On September 20, KAIST announced that Professor Keonjae Lee’s research team from the Department of Materials Science and Engineering succeeded in developing a biocompatible, flexible Gallium Nitride Light Emitting Diode (GaN LED). The research team also discovered that the light from the LED responds differently to the antigen-antibody reaction, detecting the antibody of prostate cancer. The study was published in the September issue of Nano Energy, whose editor-in-chief Zhong Lin Wang is a world-renowned scholar in nanotechnology.

GaN is a mechanically stable semiconductor material known for its high efficiency. It has been proposed for applications in nano-scale electronics, optoelectronics and biochemical sensing. Until now, constructing flexible electronic systems with this semiconductor material has been difficult because of its brittleness.

Professor Lee’s team transferred thin GaN LED films cultivated on a stiff substrate onto a flexible plastic substrate and developed a biocompatible biosensor which can be applied to living organisms. Professor Lee said, “Flexible LED is an exciting new field. It could address important human health issues such as the prolongation of life.” The new invention’s potential in implantable biomedical applications seems limitless. It is expected that intensive light from a wide range of wavelengths including green, blue and ultraviolet generated from the flexible LED can be applied to the treatment of diseases by stimulating neurons.

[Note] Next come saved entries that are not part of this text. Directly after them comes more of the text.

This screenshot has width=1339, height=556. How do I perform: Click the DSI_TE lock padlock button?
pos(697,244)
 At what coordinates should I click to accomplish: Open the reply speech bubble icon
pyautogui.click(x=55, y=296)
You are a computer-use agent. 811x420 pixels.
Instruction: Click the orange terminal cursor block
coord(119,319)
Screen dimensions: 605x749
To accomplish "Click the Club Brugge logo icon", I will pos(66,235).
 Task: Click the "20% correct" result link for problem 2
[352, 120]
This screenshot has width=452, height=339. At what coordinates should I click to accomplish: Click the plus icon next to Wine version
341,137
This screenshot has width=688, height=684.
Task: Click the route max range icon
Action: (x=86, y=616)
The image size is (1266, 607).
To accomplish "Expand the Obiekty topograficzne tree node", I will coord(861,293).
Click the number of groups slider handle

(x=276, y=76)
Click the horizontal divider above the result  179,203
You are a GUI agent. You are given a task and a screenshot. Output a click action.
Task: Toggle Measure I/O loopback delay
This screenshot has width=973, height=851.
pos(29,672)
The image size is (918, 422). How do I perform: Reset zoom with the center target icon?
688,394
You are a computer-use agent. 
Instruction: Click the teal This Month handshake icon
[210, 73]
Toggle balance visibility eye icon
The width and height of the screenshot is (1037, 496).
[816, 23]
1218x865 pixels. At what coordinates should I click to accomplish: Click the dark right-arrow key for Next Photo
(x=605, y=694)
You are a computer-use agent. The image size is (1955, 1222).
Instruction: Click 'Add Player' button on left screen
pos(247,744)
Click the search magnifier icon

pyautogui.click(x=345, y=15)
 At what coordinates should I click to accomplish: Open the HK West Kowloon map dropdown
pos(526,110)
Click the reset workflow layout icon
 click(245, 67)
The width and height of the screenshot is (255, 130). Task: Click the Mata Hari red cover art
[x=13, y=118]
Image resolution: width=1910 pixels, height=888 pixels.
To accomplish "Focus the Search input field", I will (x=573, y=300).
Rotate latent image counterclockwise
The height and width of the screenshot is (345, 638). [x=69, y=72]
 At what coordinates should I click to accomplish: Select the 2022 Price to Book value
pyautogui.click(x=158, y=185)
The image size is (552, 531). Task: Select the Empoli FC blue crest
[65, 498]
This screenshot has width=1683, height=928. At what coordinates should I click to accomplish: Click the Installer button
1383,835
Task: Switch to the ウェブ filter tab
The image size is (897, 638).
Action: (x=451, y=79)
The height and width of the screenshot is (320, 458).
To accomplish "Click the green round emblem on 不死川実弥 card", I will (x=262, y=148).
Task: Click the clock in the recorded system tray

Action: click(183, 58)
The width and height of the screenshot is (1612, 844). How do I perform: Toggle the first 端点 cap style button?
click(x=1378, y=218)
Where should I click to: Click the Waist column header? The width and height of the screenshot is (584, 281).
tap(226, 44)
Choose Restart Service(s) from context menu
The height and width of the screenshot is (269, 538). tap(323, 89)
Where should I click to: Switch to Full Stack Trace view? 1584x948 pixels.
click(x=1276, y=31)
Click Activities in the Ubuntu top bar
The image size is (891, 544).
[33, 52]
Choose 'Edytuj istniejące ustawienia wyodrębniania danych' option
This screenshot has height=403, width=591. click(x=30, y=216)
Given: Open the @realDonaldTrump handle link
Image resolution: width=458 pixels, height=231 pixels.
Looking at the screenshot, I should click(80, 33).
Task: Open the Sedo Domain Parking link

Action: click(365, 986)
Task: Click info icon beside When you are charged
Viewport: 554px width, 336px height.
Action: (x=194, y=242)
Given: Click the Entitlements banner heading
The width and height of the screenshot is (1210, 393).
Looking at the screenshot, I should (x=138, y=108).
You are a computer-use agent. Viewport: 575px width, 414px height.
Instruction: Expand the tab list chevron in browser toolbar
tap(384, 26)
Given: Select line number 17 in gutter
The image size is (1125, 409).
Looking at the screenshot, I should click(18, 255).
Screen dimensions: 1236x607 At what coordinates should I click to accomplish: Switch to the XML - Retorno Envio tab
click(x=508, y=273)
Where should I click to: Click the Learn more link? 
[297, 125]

Since 2009, related studies and findings have been applied for and obtained patents domestically and internationally. Last March, the study was selected as KAIST’s representative research topic. Currently, Professor Lee is conducting follow-up research with Geongyong Sung, co-researcher of the paper from Electronics and Telecommunications Research Institute (ETRI), on a Label Free LED Biosensor that can be transplanted into living organisms.